PROBLEM DETAILS: Copy out again, unchanged, the listing below from the line that has "Статус заказа (66, 1807)" through the line that has "2024 (213, 243)".

GIVEN INFORMATION:
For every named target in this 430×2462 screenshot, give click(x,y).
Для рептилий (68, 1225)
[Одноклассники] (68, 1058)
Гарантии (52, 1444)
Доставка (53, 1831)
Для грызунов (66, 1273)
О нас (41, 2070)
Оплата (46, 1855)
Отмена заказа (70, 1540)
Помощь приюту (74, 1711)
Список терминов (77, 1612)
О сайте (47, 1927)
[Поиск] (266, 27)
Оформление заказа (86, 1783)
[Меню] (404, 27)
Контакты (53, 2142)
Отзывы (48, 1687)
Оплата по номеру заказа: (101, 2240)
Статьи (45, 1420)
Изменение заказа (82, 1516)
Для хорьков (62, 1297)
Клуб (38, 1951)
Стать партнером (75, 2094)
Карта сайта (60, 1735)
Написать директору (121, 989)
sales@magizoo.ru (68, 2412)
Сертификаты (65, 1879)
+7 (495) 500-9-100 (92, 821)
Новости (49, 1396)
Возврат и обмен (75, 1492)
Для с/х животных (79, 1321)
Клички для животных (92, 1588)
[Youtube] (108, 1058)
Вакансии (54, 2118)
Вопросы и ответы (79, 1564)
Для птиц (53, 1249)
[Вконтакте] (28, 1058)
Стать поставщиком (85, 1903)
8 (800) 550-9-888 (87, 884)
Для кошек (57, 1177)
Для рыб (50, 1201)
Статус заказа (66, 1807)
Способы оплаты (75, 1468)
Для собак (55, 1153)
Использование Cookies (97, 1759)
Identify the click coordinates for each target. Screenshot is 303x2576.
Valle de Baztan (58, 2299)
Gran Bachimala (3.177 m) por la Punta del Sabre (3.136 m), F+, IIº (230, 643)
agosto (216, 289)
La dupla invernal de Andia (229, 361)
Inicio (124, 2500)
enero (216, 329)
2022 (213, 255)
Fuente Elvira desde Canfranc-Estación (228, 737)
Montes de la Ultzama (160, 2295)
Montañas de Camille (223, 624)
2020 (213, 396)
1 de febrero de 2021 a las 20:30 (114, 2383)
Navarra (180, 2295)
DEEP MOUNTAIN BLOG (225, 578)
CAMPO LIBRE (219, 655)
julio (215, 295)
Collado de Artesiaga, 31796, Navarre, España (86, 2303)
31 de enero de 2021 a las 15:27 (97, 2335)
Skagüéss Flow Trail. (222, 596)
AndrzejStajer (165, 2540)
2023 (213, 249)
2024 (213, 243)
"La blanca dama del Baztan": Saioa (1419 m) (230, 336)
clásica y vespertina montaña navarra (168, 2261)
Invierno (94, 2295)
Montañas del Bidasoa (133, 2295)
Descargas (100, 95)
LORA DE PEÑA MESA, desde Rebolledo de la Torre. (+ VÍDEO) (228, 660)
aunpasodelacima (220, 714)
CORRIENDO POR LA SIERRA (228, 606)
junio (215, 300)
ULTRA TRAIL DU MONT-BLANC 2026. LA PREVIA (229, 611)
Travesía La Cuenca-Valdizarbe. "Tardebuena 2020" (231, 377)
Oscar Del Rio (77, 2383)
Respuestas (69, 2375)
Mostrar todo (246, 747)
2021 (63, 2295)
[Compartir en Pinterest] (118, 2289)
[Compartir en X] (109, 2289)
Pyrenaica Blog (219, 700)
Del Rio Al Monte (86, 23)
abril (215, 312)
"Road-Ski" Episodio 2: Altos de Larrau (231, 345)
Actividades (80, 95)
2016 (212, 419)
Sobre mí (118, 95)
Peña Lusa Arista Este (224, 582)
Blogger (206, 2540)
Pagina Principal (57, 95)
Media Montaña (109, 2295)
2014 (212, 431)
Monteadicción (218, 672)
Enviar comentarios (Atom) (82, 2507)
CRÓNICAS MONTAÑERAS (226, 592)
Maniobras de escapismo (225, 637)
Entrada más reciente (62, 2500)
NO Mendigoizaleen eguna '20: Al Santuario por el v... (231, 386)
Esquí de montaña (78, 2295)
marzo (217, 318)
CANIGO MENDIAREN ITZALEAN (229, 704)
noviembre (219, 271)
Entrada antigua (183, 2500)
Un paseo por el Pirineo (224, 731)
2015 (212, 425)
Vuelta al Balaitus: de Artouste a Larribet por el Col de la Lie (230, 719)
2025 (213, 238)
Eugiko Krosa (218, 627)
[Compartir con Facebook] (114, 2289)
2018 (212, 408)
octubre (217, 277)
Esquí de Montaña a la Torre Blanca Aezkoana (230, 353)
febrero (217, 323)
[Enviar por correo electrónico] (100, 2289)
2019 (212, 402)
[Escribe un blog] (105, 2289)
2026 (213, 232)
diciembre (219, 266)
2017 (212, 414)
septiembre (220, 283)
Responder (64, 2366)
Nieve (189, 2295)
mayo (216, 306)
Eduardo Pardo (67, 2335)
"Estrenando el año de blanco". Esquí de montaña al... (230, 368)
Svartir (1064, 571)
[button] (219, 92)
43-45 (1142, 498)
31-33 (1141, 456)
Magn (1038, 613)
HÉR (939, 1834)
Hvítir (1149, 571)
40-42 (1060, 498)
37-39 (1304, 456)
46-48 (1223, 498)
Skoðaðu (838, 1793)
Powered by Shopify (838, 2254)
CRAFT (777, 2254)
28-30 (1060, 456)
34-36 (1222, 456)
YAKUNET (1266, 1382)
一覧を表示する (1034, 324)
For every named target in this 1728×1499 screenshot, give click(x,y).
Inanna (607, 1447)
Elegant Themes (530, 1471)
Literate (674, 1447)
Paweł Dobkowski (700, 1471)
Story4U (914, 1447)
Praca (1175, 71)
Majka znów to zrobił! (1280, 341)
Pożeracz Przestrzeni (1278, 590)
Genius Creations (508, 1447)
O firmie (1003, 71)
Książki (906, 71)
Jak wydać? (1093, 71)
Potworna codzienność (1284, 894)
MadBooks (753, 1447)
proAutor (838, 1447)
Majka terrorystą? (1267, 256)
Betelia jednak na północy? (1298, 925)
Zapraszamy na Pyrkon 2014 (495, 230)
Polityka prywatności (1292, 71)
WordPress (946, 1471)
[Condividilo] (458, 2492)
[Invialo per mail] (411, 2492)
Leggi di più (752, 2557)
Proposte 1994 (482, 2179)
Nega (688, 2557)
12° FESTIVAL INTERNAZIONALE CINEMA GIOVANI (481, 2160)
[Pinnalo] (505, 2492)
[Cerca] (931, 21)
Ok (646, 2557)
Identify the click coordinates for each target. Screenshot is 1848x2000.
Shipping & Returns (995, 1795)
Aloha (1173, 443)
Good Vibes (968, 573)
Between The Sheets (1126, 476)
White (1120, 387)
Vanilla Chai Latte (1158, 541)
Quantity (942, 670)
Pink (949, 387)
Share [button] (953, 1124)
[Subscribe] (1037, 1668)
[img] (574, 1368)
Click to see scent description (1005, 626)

RESULT OF THE TASK:
Статус заказа (66, 1807)
Способы оплаты (75, 1468)
Для собак (55, 1153)
Использование Cookies (97, 1759)
Identify the click coordinates for each target. Screenshot is 303x2576.
Valle de Baztan (58, 2299)
Gran Bachimala (3.177 m) por la Punta del Sabre (3.136 m), F+, IIº (230, 643)
agosto (216, 289)
La dupla invernal de Andia (229, 361)
Inicio (124, 2500)
enero (216, 329)
2022 (213, 255)
Fuente Elvira desde Canfranc-Estación (228, 737)
Montes de la Ultzama (160, 2295)
Montañas de Camille (223, 624)
2020 (213, 396)
1 de febrero de 2021 a las 20:30 (114, 2383)
Navarra (180, 2295)
DEEP MOUNTAIN BLOG (225, 578)
CAMPO LIBRE (219, 655)
julio (215, 295)
Collado de Artesiaga, 31796, Navarre, España (86, 2303)
31 de enero de 2021 a las 15:27 (97, 2335)
Skagüéss Flow Trail. (222, 596)
AndrzejStajer (165, 2540)
2023 (213, 249)
2024 (213, 243)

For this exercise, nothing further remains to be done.